• Task description: Copy out all lines of the listing below that hold "height".

• Input for this task:
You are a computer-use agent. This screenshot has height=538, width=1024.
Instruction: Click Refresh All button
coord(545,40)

...

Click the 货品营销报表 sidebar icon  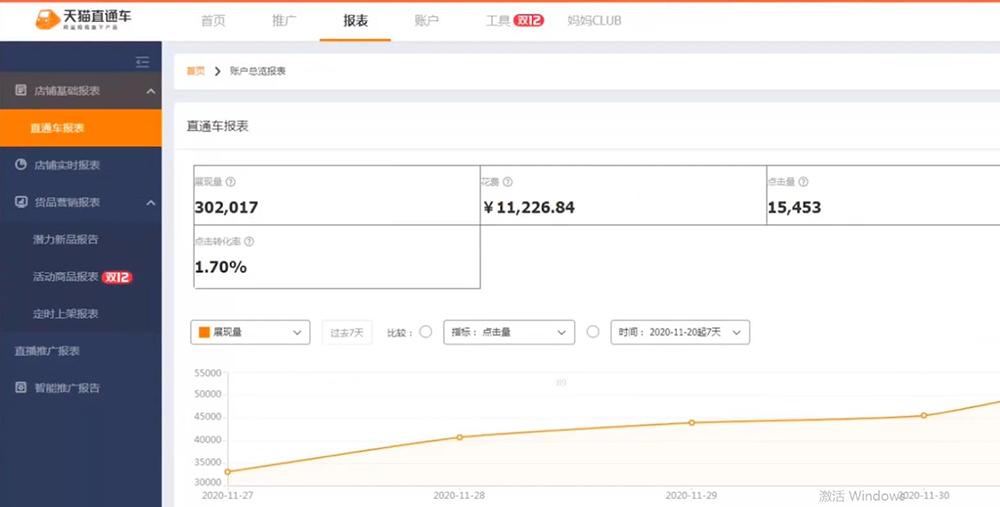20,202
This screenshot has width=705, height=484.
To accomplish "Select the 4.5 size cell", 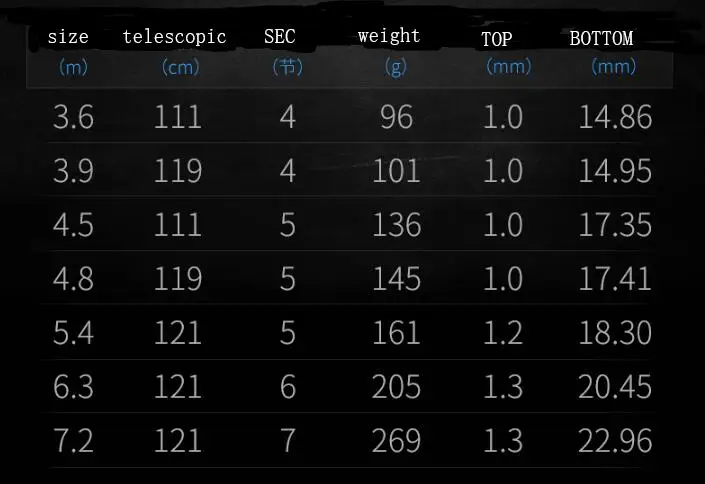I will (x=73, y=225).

• Exercise answer:
You are a computer-use agent. This screenshot has height=538, width=1024.
This screenshot has width=705, height=484.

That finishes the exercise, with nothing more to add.